* WHAT TO DO: In the records below, find the line containing "Task: Click the up one level folder icon" and the line containing "Screen dimensions: 314x313". Give again exactly those lines and every line between them, omitting the pictures.
EXCERPTED DATA START
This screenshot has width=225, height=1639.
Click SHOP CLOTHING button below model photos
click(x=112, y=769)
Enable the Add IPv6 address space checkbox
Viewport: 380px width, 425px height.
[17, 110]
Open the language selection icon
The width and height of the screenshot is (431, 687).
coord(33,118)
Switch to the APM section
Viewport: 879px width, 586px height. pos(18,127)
EXCERPTED DATA END
EXCERPTED DATA START
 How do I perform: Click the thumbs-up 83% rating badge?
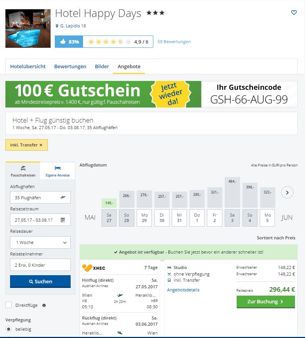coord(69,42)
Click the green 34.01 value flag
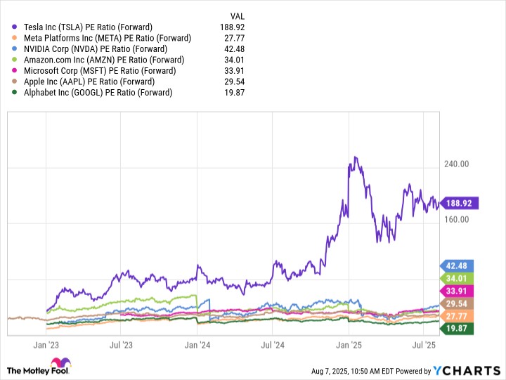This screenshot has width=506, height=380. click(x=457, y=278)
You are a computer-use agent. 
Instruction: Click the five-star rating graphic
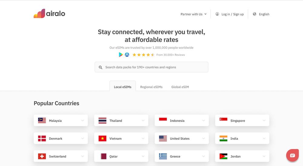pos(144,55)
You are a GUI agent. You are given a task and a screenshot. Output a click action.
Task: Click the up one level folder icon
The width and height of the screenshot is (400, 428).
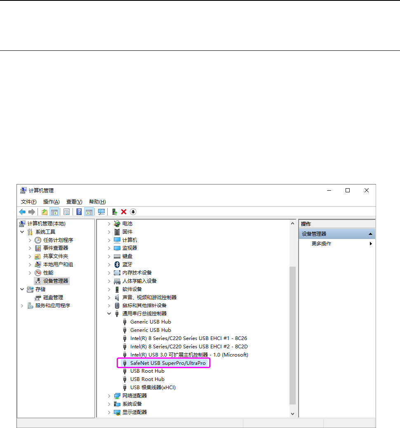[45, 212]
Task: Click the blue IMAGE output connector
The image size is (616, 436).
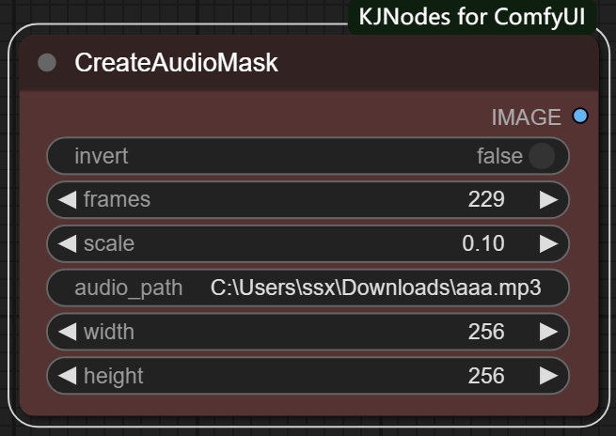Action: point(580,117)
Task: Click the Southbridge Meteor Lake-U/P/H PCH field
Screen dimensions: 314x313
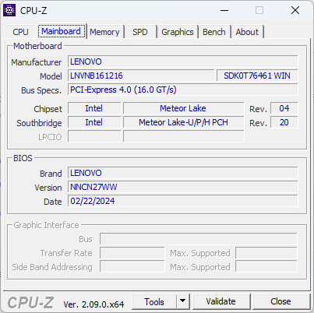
EXCERPTED DATA END
* TASK OUTPUT:
Task: Click the up one level folder icon
The width and height of the screenshot is (400, 428).
[45, 212]
Task: Click the blue IMAGE output connector
The image size is (616, 436).
Action: point(580,117)
Task: Click the Southbridge Meteor Lake-U/P/H PCH field
Screen dimensions: 314x313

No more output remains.